Primera lectura del libro de profeta Jonás (3,1-10)

E n aquellos días, el Señor volvió a hablar a Jonás y le dijo: «Levántate y vete a Nínive, la gran capital, para anunciar allí el mensaje que te voy a indicar». Se levantó Jonás y se fue a Nínive, tal como le había mandado el Señor. Nínive era una ciudad enorme: hacían falta tres días para recorrerla.  Jonás caminó por la ciudad durante un día, pregonando: «Dentro de cuarenta días, Nínive será destruida». Los ninivitas creyeron en Dios: ordenaron un ayuno, y grandes y pequeños se vistieron de sayal. Llegó la noticia al rey de Nínive, que se levantó del trono, se quitó el manto, se vistió de sayal, se sentó sobre ceniza y, en nombre suyo y de sus ministros, mandó proclamar en Nínive el siguiente decreto: «Que hombres y animales, vacas y ovejas, no prueben bocado, que no pasten ni beban. Que todos se vistan de sayal e invoquen con fervor a Dios, y que cada uno se arrepienta de su mala vida y deje de cometer injusticias. Quizá Dios se arrepienta y nos perdone, aplaque el incendio de su ira y así no moriremos». Cuando Dios vio sus obras y cómo se convertían de su mala vida, cambió de parecer y no les mandó el castigo que había determinado imponerles.

Palabra de Dios


Salmo responsorial: Sal 129

R/. Si llevas cuentas de los delitos, Señor, ¿quién podrá resistir?

Desde lo hondo a ti grito, Señor; Señor, escucha mi voz; estén tus oídos atentos a la voz de mi súplica.
R/. Si llevas cuentas de los delitos, Señor, ¿quién podrá resistir?

Si llevas cuentas de los delitos, Señor, ¿quién podrá resistir?

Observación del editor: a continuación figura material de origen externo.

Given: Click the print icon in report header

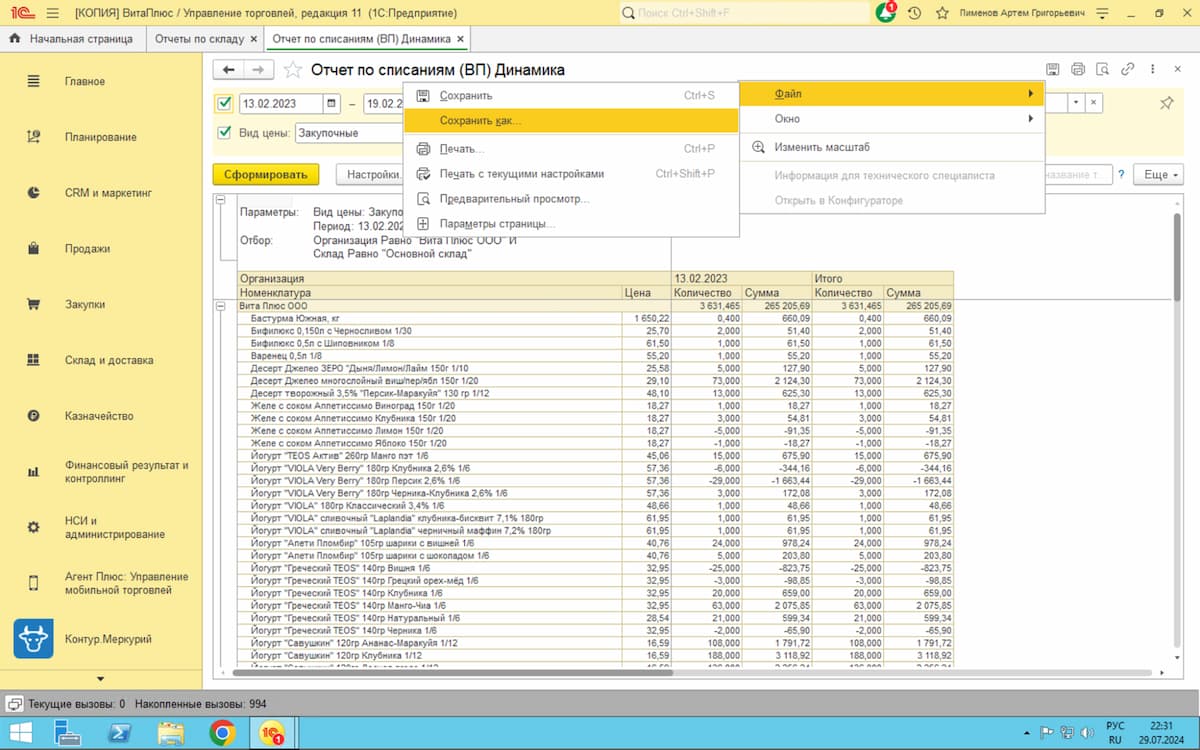Looking at the screenshot, I should coord(1077,69).
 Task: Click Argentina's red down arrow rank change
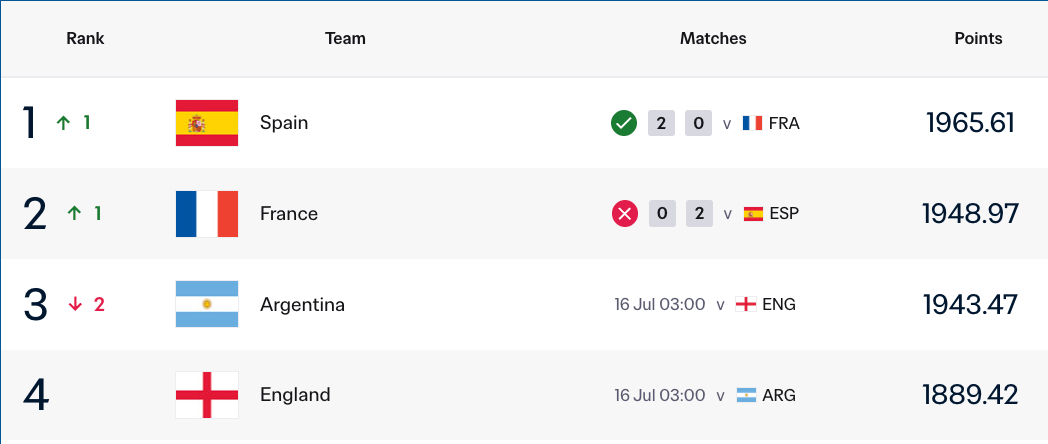[x=76, y=305]
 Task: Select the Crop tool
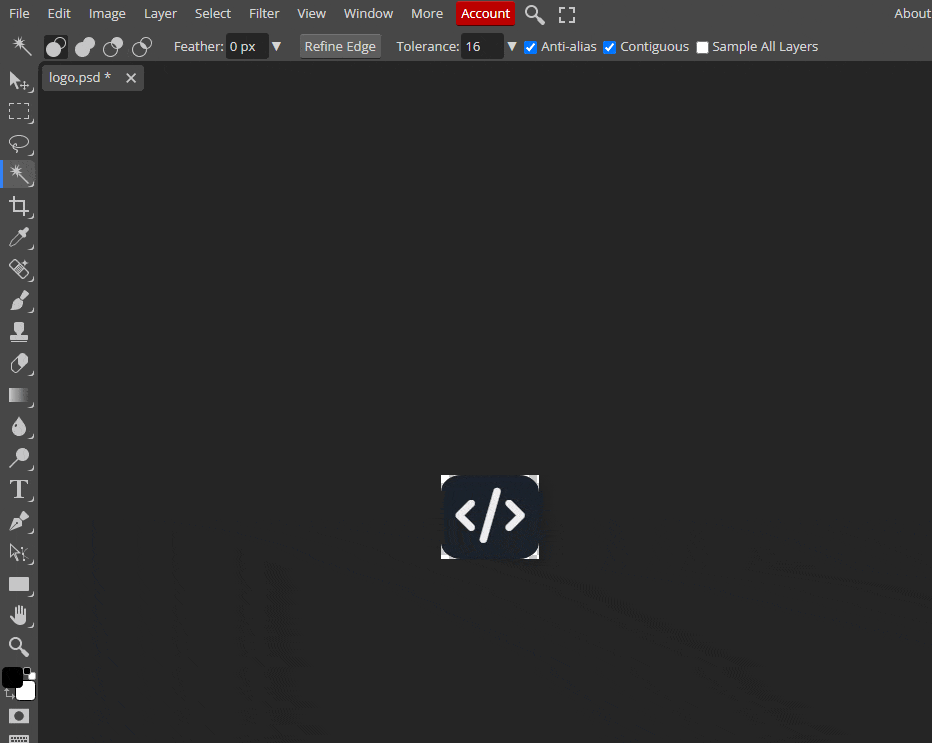click(x=19, y=206)
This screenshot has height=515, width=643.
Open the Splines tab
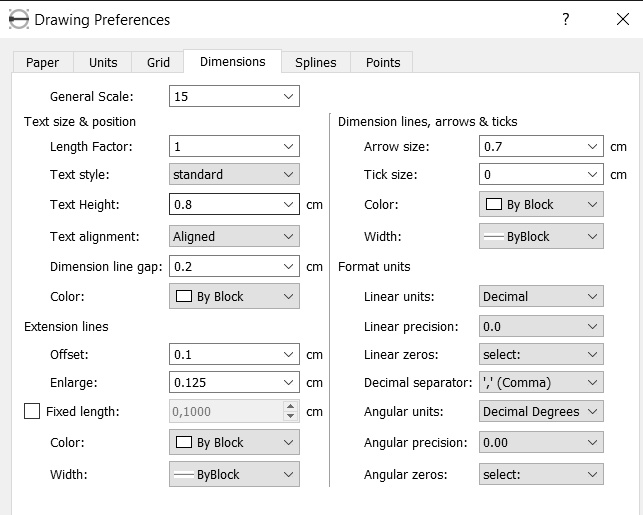point(316,62)
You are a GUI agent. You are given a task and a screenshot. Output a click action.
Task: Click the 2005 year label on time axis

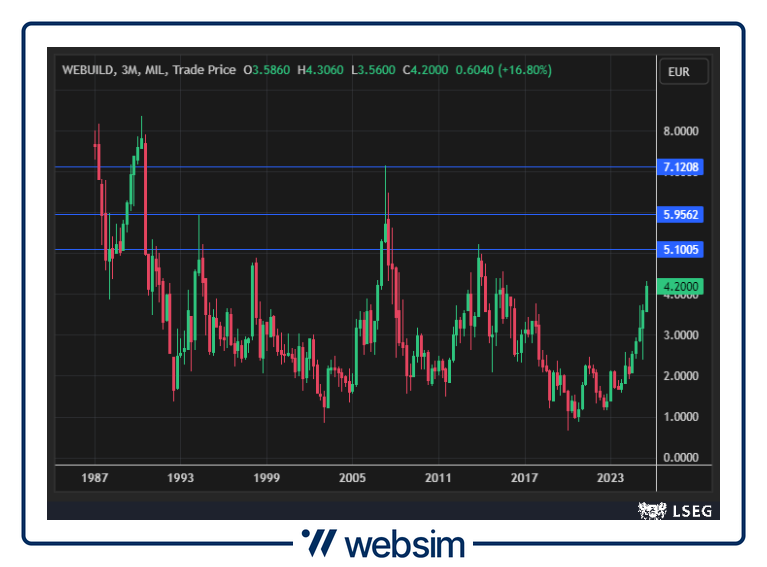click(351, 479)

Pero de ti procede el perdón, y así infundes respeto.
R/. Si llevas cuentas de los delitos, Señor, ¿quién podrá resistir?

Porque del Señor viene la misericordia, la redención copiosa; y él redimirá a Israel de todos sus delitos.
R/. Si llevas cuentas de los delitos, Señor, ¿quién podrá resistir?

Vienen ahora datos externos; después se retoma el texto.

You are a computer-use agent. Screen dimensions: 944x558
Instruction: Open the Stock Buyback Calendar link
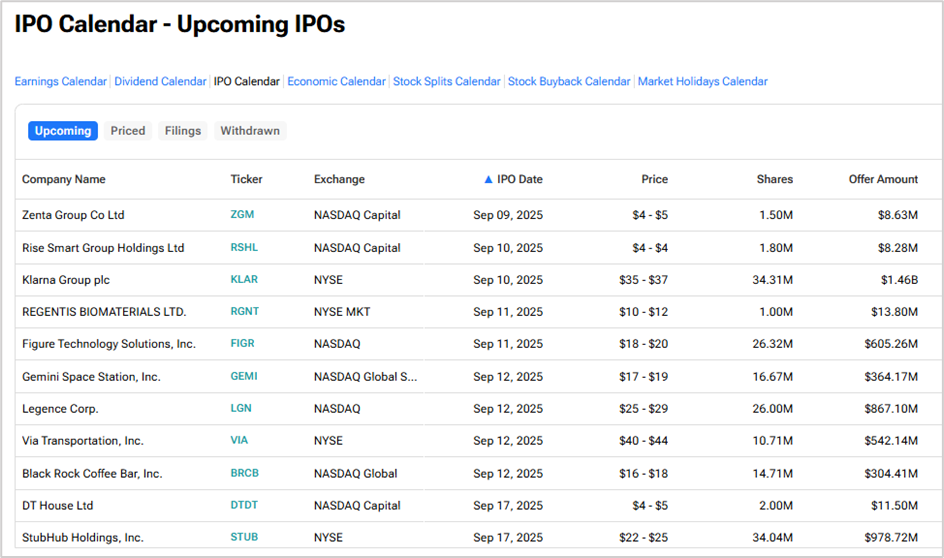pos(569,82)
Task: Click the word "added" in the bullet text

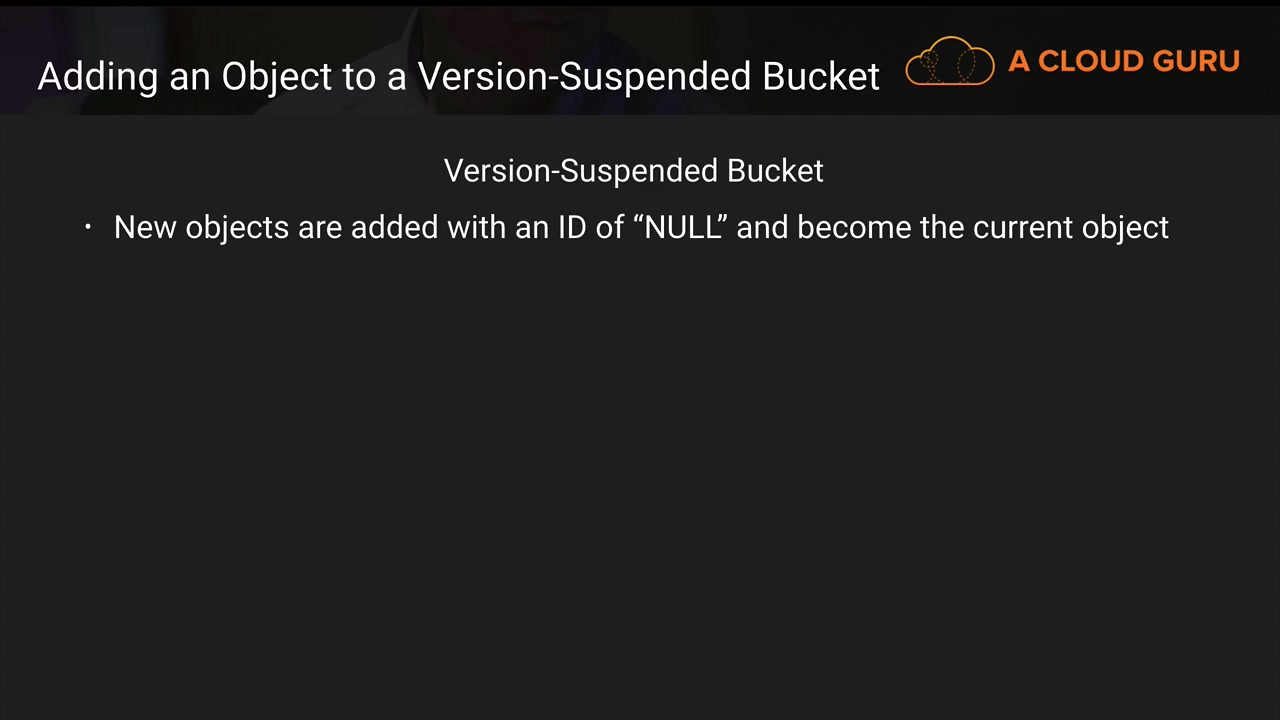Action: pos(394,228)
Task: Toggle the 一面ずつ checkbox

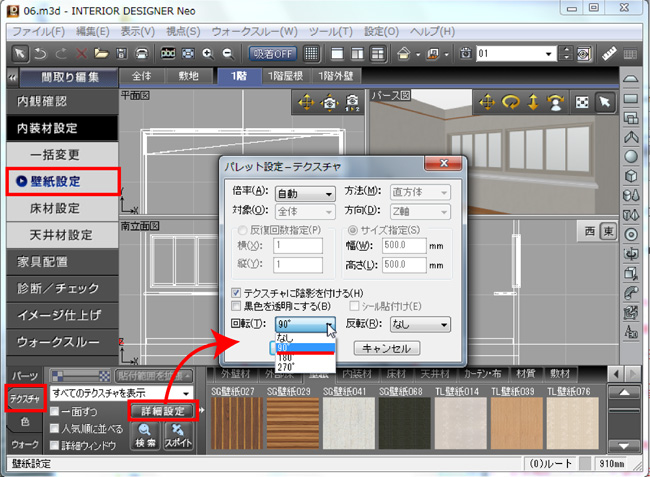Action: pyautogui.click(x=55, y=411)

Lectura del santo Evangelio según san Lucas (10,38-42)

E n aquel tiempo, entró Jesús en una aldea, y una mujer llamada Marta lo recibió en su casa. Esta tenía una hermana llamada María, que, sentada a los pies del Señor, escuchaba su palabra. Y Marta se multiplicaba para dar abasto con el servicio, hasta que se paró y dijo: «Señor, ¿no te importa que mi hermana me haya dejado sola con el servicio? Dile que me eche una mano». Pero el Señor le contestó: «Marta, Marta, andas inquieta y nerviosa con tantas cosas, pero sólo una es necesaria. María ha escogido la parte mejor y no se la quitarán».